By Samuel Nzioka
Nguruman area has for a long time been known for its high production due to availability of water for irrigation throughout the year. Farmers have been cultivating their crops and selling them without proper channels in place and have sometimes fallen into wrong hands thus suffering losses. This trend didn’t take long before the Ministry of Agriculture (MOA) and Horticultural Development Authority (HCDA) took action and made it a requirement for every agent to sign a contract with farmers who will be supplying them with farm produce.
The agreement stipulates the produce in terms of type, quantity and quality for a specific period of time and price. To facilitate this process, farmers formed marketing groups under which they signed contracts with the agents on behalf of the exporters.
Asian vegetable at a collection point in Nguruman
This came at a time when farmers were facing high production costs due to high prices for farm inputs. It was a sign of relief to farmers as strict measures were to be taken to any party breaching the contract terms and conditions.

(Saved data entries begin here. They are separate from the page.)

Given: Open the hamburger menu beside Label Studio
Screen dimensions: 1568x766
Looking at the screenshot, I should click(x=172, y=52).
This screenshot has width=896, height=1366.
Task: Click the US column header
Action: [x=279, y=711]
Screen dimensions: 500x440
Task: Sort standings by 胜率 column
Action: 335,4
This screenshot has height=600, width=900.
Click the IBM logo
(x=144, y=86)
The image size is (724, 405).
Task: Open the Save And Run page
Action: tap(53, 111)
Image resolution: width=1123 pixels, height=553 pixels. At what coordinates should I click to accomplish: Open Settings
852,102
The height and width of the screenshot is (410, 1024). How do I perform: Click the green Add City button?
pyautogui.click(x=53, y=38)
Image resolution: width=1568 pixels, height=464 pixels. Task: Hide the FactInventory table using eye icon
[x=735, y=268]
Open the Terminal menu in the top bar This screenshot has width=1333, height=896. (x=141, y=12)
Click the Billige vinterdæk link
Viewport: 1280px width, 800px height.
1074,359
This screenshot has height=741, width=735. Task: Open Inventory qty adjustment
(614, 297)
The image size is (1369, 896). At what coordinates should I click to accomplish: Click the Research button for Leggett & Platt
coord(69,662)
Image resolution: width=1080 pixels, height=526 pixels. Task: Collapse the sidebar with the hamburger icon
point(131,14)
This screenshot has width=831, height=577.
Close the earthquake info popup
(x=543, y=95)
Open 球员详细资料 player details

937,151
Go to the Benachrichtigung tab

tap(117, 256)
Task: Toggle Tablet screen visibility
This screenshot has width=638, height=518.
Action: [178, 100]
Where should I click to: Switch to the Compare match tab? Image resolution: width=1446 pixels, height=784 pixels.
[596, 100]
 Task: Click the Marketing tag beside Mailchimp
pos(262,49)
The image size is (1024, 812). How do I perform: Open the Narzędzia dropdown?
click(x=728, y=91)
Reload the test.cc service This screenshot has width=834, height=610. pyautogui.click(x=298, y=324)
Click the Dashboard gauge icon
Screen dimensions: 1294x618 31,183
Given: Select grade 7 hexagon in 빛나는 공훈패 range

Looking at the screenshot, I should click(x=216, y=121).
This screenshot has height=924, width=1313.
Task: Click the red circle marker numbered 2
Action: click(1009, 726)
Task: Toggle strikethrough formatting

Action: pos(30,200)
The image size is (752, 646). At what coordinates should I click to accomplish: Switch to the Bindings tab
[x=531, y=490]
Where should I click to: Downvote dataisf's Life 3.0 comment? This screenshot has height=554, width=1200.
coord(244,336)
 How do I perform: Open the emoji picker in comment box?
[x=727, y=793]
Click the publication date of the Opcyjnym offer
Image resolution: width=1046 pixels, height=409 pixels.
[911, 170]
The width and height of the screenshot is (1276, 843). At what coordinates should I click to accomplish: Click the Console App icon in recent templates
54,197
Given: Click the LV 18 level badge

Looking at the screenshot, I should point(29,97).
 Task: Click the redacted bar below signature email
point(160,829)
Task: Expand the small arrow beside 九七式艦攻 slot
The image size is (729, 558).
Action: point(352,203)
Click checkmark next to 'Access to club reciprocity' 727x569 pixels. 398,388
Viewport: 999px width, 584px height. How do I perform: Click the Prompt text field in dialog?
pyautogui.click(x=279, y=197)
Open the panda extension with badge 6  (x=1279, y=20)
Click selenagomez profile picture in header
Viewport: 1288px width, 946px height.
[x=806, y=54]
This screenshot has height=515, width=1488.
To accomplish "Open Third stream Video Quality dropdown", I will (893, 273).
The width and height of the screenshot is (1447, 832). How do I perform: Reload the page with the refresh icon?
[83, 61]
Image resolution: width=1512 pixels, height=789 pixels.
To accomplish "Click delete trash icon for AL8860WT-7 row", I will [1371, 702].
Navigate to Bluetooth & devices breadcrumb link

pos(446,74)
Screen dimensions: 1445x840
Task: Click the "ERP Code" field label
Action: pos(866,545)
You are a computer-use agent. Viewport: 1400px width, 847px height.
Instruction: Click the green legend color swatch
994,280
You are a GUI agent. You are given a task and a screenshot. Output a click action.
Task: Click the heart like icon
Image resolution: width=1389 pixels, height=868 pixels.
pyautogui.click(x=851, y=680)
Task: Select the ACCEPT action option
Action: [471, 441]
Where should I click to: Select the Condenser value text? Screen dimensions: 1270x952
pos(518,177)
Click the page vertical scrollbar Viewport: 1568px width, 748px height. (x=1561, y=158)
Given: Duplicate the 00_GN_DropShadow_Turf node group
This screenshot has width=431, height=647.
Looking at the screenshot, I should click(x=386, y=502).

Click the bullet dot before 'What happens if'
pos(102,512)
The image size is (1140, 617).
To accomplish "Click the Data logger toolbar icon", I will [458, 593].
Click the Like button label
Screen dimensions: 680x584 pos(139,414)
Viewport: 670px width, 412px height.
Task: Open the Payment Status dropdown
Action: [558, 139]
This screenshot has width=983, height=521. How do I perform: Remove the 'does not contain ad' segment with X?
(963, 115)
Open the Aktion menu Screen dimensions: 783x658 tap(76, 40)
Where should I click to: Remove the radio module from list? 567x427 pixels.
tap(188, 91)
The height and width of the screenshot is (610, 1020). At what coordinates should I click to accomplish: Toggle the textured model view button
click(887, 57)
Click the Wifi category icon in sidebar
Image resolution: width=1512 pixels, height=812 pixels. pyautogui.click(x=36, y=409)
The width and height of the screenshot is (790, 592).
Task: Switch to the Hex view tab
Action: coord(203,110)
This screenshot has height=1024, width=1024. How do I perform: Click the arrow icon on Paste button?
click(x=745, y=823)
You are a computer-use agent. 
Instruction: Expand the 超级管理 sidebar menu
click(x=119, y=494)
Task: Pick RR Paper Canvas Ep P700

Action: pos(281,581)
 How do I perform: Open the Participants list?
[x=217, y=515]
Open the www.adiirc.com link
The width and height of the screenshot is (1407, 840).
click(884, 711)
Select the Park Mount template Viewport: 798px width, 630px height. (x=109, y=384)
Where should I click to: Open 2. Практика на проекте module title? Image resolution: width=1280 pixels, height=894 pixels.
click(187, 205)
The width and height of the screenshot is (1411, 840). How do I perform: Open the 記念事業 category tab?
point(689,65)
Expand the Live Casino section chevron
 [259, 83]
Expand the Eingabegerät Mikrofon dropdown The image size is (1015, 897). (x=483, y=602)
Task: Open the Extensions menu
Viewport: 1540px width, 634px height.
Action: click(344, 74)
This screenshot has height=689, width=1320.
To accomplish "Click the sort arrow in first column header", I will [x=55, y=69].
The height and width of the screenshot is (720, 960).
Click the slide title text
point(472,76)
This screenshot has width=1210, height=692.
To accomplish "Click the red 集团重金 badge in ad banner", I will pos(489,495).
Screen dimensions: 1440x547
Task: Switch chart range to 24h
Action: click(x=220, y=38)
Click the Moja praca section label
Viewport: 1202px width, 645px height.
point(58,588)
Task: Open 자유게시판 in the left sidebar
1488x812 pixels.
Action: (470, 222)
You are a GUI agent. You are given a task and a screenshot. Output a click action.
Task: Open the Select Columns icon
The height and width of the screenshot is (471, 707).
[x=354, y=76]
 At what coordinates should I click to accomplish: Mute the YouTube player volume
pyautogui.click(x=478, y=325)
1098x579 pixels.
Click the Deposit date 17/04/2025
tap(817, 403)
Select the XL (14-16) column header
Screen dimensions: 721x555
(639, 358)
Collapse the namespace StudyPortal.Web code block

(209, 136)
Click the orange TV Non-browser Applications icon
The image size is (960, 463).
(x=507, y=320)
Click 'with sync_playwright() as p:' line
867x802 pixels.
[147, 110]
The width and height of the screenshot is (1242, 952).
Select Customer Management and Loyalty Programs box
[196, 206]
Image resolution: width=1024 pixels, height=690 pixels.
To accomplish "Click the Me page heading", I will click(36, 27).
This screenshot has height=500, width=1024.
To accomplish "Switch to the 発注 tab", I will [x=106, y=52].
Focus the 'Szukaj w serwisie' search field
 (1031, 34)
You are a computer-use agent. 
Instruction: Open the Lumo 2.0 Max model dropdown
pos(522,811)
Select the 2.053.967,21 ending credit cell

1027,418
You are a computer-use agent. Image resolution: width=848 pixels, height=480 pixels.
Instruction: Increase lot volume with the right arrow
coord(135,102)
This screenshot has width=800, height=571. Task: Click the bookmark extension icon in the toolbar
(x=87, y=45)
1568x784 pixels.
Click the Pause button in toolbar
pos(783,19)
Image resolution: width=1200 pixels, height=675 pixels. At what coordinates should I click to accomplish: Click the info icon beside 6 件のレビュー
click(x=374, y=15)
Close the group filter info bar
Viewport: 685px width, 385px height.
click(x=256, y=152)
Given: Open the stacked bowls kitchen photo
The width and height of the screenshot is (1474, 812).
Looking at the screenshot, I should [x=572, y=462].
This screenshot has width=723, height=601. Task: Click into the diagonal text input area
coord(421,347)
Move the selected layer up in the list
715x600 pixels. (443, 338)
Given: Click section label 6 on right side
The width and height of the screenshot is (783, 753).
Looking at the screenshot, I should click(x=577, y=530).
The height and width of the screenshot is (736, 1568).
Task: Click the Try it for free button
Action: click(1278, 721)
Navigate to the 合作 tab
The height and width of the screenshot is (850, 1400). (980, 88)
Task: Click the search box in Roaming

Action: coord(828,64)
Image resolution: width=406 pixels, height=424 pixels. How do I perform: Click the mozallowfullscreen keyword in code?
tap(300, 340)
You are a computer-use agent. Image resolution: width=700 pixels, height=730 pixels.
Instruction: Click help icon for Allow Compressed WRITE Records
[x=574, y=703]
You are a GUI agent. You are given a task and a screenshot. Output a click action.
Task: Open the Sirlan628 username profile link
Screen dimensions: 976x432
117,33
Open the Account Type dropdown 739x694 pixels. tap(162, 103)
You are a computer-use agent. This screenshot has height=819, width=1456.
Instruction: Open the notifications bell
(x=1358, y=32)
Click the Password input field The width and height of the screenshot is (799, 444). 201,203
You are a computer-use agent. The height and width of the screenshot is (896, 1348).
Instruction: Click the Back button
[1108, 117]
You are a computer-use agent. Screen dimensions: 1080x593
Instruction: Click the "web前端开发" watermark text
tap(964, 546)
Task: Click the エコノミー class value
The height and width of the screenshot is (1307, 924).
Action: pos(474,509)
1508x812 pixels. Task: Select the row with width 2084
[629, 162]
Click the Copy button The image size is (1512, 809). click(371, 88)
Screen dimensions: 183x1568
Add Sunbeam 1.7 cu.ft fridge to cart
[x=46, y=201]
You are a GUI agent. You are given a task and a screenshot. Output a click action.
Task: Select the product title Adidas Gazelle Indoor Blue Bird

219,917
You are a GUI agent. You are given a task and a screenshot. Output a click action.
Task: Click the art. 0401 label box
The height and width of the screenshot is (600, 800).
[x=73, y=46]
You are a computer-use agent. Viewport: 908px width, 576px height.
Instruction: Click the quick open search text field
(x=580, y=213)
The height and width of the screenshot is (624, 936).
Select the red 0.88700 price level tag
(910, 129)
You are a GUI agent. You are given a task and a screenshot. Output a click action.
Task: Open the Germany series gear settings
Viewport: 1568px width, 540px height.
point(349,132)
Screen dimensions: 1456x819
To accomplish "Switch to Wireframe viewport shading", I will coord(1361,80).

This is an important measure to cushion the farmer from buyers who offers low prices since a standard price for each farm produce was set and any breach will attract a fine or even ban from buying.
Farmers were taken through gross margin analysis to help them figure out how much they spend to produce a carton or kilogram of horticultural crops they have in season. Every buyer or agent is required to have registered with MOA and HCDA before he can be allowed to buy any farm produce under existing conditions. They should also have a list of farmers they are buying from, and how much each farmer is producing together with a signed agreement between the agent and the farmers group.
Farmers were assured that HCDA is mandated to protect them and to ensure fairness they should ensure that they stick to the agreement.